Optimalisasi Jangka Menengah PLTA Memperhatikan Ketersediaan Air Menggunakan Linear Programming
Abstract: Pembangkit Listrik
Tenaga Air (PLTA) merupakan jenis pembangkit yang memanfaatkan tenaga jatuh air
untuk menghasilkan energi listrik. Salah satu masalah operasi PLTA adalah
pasokan air dan ketersediaan air yang terbatas dan dapat disimpan dalam
reservoir atau kolam tando. Keterbatasan ini akan mempengaruhi energi listrik
yang dapat dibangkitkan oleh PLTA. Penelitian ini menyajikan metodologi
optimalisasi operasi jangka menengah PLTA untuk memaksimalkan energi yang
dihasilkan PLTA dengan memperhatikan ketersediaan air di reservoir sebagai
batasan operasinya. Permasalahan optimasi operasi PLTA ini diformulasikan ke
dalam model Linear Programming dan diselesaikan dengan software optimasi
Tomlab.

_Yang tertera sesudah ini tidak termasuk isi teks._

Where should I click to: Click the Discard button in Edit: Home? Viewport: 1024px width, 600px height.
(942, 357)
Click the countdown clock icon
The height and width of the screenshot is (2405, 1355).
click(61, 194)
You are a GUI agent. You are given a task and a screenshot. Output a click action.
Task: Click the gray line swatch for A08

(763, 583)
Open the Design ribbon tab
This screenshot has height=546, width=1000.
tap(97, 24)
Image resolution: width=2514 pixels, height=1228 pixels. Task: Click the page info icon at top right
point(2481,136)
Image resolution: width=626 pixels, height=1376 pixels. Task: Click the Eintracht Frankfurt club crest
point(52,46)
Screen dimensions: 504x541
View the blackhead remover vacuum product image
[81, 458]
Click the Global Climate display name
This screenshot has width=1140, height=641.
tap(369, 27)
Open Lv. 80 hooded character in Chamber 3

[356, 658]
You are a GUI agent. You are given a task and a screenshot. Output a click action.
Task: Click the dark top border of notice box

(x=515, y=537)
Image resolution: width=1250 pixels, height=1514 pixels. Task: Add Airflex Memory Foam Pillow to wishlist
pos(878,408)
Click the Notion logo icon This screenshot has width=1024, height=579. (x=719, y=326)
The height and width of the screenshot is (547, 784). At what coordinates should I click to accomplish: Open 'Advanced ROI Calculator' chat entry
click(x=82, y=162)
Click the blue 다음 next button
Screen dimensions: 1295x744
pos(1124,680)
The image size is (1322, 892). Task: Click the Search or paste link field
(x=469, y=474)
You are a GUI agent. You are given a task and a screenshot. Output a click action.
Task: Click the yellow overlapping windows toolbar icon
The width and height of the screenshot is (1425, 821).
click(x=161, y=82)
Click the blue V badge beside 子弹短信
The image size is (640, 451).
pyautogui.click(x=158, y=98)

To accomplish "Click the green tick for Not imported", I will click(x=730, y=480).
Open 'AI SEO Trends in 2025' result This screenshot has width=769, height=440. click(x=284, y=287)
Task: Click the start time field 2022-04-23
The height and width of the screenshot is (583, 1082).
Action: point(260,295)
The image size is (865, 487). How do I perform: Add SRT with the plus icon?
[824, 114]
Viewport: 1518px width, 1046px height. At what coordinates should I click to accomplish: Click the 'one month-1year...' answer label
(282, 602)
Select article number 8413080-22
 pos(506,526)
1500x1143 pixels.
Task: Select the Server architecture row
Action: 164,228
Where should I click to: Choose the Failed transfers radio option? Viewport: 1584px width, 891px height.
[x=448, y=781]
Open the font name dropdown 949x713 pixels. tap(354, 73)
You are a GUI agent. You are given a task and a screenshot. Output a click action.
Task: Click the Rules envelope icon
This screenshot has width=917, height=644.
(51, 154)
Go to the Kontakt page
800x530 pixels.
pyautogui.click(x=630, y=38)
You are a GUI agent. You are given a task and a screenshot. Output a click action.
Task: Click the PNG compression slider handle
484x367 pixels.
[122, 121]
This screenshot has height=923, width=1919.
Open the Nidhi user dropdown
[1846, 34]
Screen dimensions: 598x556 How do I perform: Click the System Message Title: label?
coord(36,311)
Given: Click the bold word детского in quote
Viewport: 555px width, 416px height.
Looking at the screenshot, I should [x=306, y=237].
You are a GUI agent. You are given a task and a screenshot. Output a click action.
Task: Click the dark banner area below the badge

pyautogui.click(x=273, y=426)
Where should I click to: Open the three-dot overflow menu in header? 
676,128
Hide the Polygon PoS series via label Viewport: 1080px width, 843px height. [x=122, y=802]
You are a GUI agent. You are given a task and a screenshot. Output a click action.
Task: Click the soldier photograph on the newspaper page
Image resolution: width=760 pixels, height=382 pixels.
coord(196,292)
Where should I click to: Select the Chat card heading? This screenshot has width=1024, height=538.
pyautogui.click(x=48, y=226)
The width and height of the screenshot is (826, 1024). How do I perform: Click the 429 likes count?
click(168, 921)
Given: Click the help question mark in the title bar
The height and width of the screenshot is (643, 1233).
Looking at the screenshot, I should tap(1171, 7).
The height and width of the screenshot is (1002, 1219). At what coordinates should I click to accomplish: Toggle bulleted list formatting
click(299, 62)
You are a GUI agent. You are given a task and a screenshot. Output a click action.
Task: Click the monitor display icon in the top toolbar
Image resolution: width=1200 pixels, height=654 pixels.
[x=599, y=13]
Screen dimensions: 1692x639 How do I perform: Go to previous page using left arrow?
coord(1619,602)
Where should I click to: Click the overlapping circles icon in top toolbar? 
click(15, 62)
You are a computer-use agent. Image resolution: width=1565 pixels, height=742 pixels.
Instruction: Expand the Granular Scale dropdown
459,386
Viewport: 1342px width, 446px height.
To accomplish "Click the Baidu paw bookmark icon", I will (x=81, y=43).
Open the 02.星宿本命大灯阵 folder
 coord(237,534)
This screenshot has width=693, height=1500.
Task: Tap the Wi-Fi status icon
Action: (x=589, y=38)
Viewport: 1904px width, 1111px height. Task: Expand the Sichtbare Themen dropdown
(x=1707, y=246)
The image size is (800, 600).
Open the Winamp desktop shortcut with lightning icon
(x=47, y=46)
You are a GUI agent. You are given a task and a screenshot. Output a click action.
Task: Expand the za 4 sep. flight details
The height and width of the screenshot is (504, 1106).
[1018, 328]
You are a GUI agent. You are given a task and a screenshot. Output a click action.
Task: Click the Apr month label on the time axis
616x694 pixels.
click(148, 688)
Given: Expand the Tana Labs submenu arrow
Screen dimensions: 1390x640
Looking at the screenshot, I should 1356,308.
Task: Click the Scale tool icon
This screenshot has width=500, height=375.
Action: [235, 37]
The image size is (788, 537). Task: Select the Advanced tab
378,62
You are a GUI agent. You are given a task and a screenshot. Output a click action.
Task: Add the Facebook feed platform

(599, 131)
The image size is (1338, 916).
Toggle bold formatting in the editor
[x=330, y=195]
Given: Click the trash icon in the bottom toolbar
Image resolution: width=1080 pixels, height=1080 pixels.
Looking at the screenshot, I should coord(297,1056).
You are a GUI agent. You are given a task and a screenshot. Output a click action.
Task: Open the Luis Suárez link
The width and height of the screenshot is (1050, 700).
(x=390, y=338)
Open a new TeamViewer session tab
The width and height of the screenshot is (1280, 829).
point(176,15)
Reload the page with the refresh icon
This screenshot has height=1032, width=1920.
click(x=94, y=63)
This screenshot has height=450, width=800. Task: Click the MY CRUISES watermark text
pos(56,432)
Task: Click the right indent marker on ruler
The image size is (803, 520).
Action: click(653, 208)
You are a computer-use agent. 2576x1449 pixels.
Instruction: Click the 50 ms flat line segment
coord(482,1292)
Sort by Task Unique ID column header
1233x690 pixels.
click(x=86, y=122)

Simulasi menggunakan data debit PLTA Ketenger Baturaden pada bulan Juni
2013 menunjukkan bahwa metode ini dapat memecahkan permasalahan optimalisasi
operasi PLTA dengan baik. Berdasarkan hasil simulasi dengan periode 720 jam (1
bulan) energi listrik total yang dapat dihasilkan adalah sebesar 2990,8 MWh.
Nilai ini lebih besar 69,6 MWh (2,3%) jika dibandingkan dengan kondisi real
energi listrik di bulan Juni sebesar 2921,2 MWh.